Mentre discutiamo con lei, avendo già consegnato i nostri documenti d’identità a un milite nel gabbiotto d’ingresso, la funzionaria controbatte con una frase infelice: «Qui dentro ha cercato di entrare gente con precedenti penali. Chi ci dice che non ne abbiate anche voi?».

Insomma, per difetti di comunicazione fra apparati dello Stato e per l’indisponibilità della Questura ad accettare le richieste della Prefettura, veniamo tenuti fuori o, meglio, possiamo entrare nel cortile tramite cui si dovrebbe poter accedere al Cie. Intorno a noi, dei cani – antidroga? – rinchiusi in un furgoncino dei Carabinieri abbaiano furiosamente: anche loro, forse, esasperati per essere in gabbia. Forse sono gli stessi che, da più di un anno, sono (o erano) condotti abitualmente all’ingresso della mensa per “tener buoni” i reclusi che passavano per recarsi a mangiare.

Barbara Spinelli, Daniela Padoan e Marta Bonafoni escono più volte per tentare di trovare una soluzione. Gabriella Guido, portavoce di LasciateCIEntrare, telefona ai vari soggetti istituzionali, che negano sia stata consegnata la lista dei nostri nomi. Nell’attesa parliamo con i nuovi gestori.

Alle nostre domande sullo stato attuale del Cie, replicano che, secondo le loro regole aziendali, si possono dare informazioni solo se vagliate anche dalla Prefettura. Padoan telefona alla responsabile-comunicazione dell’”azienda”, la quale aggiunge che è d’obbligo inviare una richiesta scritta alla sede della società nonché alla Prefettura, cioè «al nostro cliente».
Come se non si trattasse di atti pubblici la cui trasparenza sarebbe d’obbligo, soprattutto al tempo di Mafia Capitale.
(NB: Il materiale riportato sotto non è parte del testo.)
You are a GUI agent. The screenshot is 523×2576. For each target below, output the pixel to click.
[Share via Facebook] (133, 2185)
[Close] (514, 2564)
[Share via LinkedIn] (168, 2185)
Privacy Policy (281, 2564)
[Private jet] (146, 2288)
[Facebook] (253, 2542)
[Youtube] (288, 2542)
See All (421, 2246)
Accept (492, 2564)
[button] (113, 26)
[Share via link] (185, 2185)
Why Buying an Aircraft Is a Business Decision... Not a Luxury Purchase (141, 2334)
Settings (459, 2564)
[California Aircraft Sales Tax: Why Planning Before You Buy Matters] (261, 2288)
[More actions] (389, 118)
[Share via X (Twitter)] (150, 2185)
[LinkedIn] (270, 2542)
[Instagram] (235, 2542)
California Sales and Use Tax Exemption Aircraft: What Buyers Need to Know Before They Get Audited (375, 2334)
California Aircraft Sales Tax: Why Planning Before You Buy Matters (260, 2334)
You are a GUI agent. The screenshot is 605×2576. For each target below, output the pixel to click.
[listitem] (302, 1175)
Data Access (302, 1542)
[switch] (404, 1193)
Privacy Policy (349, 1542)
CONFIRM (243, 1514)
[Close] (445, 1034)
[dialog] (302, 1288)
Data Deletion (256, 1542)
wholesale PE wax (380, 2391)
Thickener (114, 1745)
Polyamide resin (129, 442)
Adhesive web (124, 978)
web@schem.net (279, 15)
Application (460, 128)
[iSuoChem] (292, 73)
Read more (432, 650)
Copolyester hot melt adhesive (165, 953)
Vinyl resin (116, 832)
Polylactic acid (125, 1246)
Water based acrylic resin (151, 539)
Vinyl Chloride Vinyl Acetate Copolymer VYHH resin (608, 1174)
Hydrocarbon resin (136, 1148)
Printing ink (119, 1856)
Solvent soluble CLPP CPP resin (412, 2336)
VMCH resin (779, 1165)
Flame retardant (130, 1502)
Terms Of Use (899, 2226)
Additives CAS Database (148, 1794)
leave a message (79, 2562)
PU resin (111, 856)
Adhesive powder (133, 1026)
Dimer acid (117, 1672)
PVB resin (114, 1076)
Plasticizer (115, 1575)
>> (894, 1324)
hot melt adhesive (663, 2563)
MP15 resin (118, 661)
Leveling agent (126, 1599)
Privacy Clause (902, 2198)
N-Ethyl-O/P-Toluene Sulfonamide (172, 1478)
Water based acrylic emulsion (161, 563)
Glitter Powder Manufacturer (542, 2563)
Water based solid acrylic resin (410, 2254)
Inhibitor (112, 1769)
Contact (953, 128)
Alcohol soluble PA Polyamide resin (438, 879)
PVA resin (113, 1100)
Un incidente o una scelta?

A tarda sera ci allontaniamo da quell’incubo di gabbie, col dubbio che la discrezionalità rispetto agli accessi non sia un incidente ma una scelta. Ribassati i costi e peggiorate, almeno per ora, le condizioni della struttura, temiamo che l’ostilità della Questura e dell’ente gestore verso visitatori “indiscreti” divenga la norma. Sicché la riduzione dei tempi di trattenimento potrebbe avere, come contraccolpo, il peggioramento, se possibile, delle condizioni di vita nel Cie. Uno dei responsabili dell’ente gestore ci dice che loro, pur non apprezzando posti simili, sono orgogliosi di gestirli: «Qualcuno deve pur farlo e noi sappiamo farlo meglio di altri». Parole che fanno venire i brividi. Anche noi non apprezziamo questi posti. Qualcuno dovrà pur darsi da fare per chiuderli definitivamente. Noi, insieme a tanti altri, cercheremo di farlo al meglio e ci riusciremo.
*** Antonello Ciervo, Stefano Galieni, Cinzia Greco, Annamaria Rivera, Giacomo Zandonini e, per solidarietà, Barbara Spinelli.